Bengaluru: For all its well-documented troubles, Flipkart Ltd remains India’s outstanding Internet company.
A Mint analysis of the financial statements of the country’s top 41 consumer Internet start-ups and companies highlights why Flipkart continues to be the torch-bearer of India’s start-up ecosystem. The analysis also makes for a worrying read for start-up investors or anyone optimistic about the state of the consumer Internet business.
Flipkart accounted for 75% of the revenues but only 46% of the losses at these companies for the year ended March 2016, the latest for which numbers are available. The online retailer, which was valued at $15 billion in its last funding round in the middle of 2015, also accounted for nearly 40% of the valuation of the companies.

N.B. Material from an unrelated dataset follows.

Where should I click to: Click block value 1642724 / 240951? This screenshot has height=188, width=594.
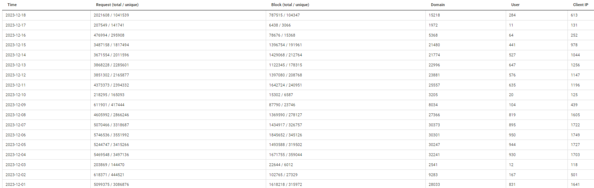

None of the 41 start-ups is an early stage company; all have raised at least two rounds of funds from institutional investors, or Series B rounds as they are called in start-up jargon. More than half of these start-ups have raised many more rounds of funds. The numbers exclude those at ANI Technologies Pvt. Ltd that runs cab hailing service Ola, which hasn’t yet reported its results for the financial year 2016. In the previous year, Ola had reported a loss of Rs755 crore on sales of Rs418 crore.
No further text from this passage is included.